After all, the WEF brings together corporate, government and media elites in a denationalized space where national passions can be put on the back burner for a few days and global issues can be confronted: issues such as mass poverty and worldwide environmental degradation, issues that will require enormous talent, leadership and resources--all of which the elites at Davos proudly tell us they have.

The WEF began in the '70s as the sponsor of discrete, exclusive and informal

Protesters from Friends of the Earth in Davos.
AFP/MICHELE LIMINA,
EPA/KEYSTONE

meetings of mostly European corporate and political elites, largely as a way of resisting the growing power and influence of the United States--that gorilla on the other side of the Atlantic. It has evolved: The '90s were an American decade at the group's annual meetings. With the fall of the Eastern bloc, the WEF's purpose became to reorient elites from around the world toward U.S.-style market policies. But in this century, the WEF appears to have started at least considering the possibility that the U.S. way is less of a miracle formula than had been thought, and that European social capitalism might be a saner option.

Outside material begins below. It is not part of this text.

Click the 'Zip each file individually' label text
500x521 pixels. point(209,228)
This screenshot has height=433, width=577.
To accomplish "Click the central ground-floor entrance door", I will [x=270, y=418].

The Davos meeting has become a far larger, more international, and more media-oriented event. Also new to Davos are the protesters. This year the police went to extreme measures to keep the protesters out--fencing off the resort with barbed wire and using water cannons spiked with liquid manure to prevent protesters from ascending the hill to the Alpine village. And the WEF spawned an anti-Davos gathering, a first, in Porto Alegre, Brazil--a model environmental city with a well organized socialist government. Largely planned and attended by non-U.S. groups, it brought together more than 10,000 participants, rather than the 3,000 who were expected.

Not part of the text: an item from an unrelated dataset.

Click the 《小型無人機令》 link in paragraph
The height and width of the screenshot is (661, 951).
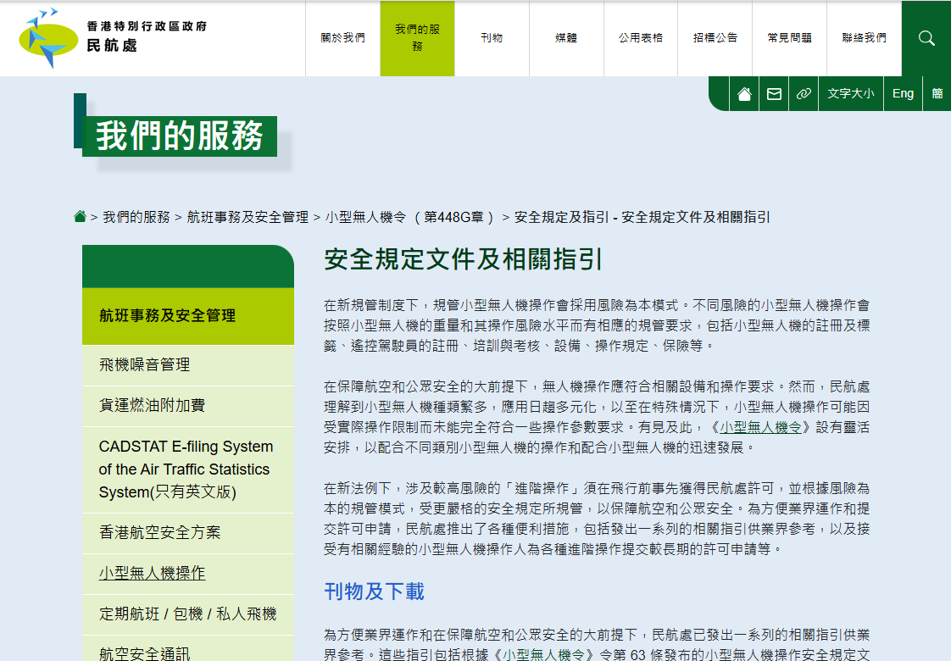(759, 428)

The protests at Davos and the meeting in Porto Alegre are part of a broader global movement that contains an enormous variety of politics--this is not simply a party, or labor, or "the left." The movement is made up of people who feel entitled to practice politics on the streets of nations where they are not citizens. They are conducting themselves as denationalized citizens in a way that interestingly parallels the formalized rights and entitlements that allow corporations to function on an international level. In other words, we are seeing the globalization of citizenship.

This movement can be viewed as unreasonable, ineffective, fringe, whatever. But to do so is a mistake. The demonstrators have already succeeded in putting some of their concerns on the discussion agenda at the WEF meetings and elsewhere. Amid this public clamor, quite a few WEF participants would like the annual meetings to feature more critical debates. And to foster such an engagement, this year the WEF invited dozens of organizations that are critical of current forms of globalization. Thus this year's agenda for the Davos meeting included as a prominent theme the growing divide between the world's rich and poor. The World Bank has rediscovered poverty, and is actually allocating resources to address some aspects of it. Some corporations are getting worried and including better environmental and labor standards in their planning.

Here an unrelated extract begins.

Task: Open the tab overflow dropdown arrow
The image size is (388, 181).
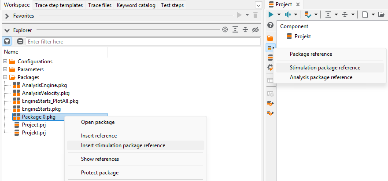Action: (259, 5)
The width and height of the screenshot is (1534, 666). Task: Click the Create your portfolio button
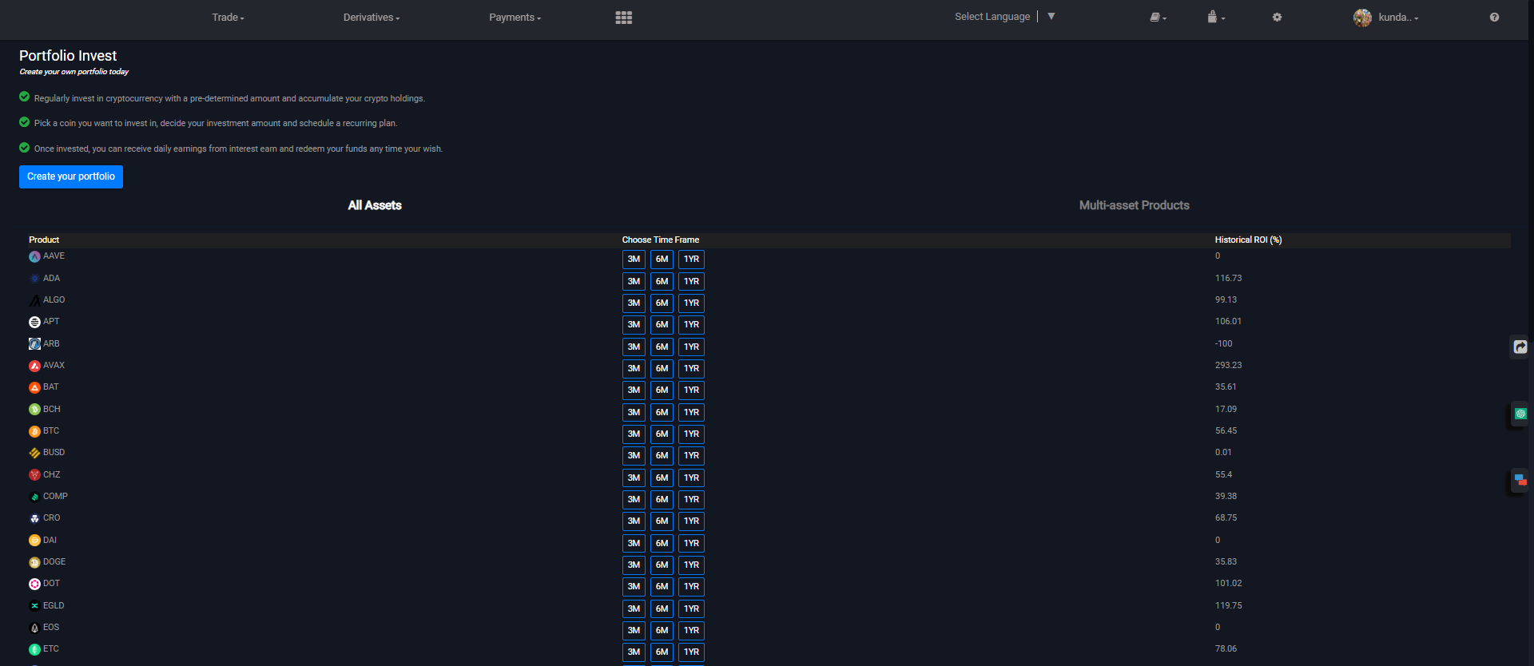71,176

These organizations and firms are acting, in part, out of self-interest to protect themselves. Yet their actions might well be the beginning of more serious responses to mounting pressure. The goal for thoughtful critics should be to detect fissures in the apparatus of power. And in Davos we see an enormity of power confronting the threat of massive epidemics that will inevitably touch the rich, the latest global climate report which paints a truly alarming picture, and the growth of anti-globalization efforts and resources.

Addressing global challenges and securing dialogue among enemies is what the WEF is about. The WEF has long boasted of being ahead of the times in its understanding of major issues, and it has prided itself in being a special type of setting for enemies to meet and engage in difficult dialogue. Indeed, the WEF meetings bring together such an astounding mix of the powerful from so many countries that it provides a special opportunity to innovate. The WEF has brought together warring political actors, such as the Palestinians and the Israelis to discuss the now-defunct Oslo agreement, and it conducted some of the brokering around the wars in ex-Yugoslavia, and so on.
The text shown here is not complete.